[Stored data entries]
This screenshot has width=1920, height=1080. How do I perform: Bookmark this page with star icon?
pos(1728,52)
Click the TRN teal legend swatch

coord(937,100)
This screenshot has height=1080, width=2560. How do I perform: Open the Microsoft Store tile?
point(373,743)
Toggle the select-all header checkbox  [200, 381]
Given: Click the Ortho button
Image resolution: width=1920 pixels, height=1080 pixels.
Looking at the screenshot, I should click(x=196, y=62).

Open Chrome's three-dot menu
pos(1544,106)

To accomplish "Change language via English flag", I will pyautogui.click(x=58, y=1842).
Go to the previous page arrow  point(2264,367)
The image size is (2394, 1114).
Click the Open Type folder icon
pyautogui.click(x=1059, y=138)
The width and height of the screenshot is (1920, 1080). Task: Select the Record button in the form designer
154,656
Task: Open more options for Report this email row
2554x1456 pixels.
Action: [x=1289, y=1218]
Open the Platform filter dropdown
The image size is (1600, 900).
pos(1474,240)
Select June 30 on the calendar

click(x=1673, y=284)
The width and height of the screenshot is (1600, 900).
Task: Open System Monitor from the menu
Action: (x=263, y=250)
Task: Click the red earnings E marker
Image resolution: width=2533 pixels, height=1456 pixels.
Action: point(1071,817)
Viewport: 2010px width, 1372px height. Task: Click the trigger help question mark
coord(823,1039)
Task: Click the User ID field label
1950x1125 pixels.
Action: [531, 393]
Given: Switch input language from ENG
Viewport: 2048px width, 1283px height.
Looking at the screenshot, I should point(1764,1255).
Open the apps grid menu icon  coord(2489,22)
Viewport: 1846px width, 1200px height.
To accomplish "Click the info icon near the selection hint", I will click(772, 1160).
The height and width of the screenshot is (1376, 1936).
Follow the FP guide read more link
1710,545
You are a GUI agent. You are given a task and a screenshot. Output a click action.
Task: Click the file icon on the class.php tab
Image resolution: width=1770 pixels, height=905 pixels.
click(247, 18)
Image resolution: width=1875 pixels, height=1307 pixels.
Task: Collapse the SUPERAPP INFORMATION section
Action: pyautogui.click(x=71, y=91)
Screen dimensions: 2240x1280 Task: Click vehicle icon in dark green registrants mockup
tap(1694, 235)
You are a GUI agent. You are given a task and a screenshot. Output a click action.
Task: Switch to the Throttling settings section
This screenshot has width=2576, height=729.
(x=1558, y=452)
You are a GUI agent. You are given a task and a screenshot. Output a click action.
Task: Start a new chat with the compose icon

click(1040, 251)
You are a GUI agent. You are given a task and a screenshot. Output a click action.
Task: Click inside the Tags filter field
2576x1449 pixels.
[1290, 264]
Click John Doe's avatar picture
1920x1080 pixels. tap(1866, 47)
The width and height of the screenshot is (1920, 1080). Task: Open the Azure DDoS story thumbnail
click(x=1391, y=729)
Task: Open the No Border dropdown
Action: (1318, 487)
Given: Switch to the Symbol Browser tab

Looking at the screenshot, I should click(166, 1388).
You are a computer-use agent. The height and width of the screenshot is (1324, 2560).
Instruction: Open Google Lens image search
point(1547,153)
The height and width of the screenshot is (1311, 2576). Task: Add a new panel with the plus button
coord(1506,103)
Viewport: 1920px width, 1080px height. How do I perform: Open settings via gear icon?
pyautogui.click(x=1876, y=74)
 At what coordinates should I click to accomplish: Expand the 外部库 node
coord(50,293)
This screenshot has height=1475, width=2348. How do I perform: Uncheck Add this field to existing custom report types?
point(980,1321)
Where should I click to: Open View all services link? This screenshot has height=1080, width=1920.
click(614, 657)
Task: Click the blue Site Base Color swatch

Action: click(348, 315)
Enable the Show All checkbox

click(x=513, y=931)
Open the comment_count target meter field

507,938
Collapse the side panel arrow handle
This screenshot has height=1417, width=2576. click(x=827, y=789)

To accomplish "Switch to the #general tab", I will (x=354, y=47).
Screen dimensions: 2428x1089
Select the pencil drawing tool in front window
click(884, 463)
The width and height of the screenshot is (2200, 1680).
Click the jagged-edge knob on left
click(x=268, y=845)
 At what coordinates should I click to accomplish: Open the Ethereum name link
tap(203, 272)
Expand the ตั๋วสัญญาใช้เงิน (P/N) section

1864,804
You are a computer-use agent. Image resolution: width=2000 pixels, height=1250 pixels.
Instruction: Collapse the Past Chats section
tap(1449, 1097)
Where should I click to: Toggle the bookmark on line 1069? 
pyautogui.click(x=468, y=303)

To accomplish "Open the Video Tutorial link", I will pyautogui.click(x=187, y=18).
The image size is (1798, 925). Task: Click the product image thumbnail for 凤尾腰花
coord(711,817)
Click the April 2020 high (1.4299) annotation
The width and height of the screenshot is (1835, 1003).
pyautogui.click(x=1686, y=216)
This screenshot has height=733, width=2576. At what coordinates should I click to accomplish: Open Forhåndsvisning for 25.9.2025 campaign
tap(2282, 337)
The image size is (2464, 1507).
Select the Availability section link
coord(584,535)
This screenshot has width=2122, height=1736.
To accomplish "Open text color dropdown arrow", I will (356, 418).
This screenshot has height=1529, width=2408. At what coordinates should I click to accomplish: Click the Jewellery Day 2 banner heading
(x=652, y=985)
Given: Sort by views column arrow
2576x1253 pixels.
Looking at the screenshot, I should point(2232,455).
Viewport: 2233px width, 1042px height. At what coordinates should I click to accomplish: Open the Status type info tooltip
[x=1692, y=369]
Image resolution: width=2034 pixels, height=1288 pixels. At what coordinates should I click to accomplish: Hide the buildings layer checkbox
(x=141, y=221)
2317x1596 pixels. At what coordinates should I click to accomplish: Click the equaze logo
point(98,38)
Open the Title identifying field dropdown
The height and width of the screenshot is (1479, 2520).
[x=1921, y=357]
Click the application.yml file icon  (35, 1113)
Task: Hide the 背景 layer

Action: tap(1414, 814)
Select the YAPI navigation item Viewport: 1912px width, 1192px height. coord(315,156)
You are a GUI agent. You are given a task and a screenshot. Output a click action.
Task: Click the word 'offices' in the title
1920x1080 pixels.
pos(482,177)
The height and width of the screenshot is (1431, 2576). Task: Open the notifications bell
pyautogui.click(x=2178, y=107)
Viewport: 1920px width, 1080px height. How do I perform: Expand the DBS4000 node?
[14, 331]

[What the task requires]
For every line above that has "language" in it, copy the line.

[Result below]
To accomplish "Change language via English flag", I will pyautogui.click(x=58, y=1842).
Given: Switch input language from ENG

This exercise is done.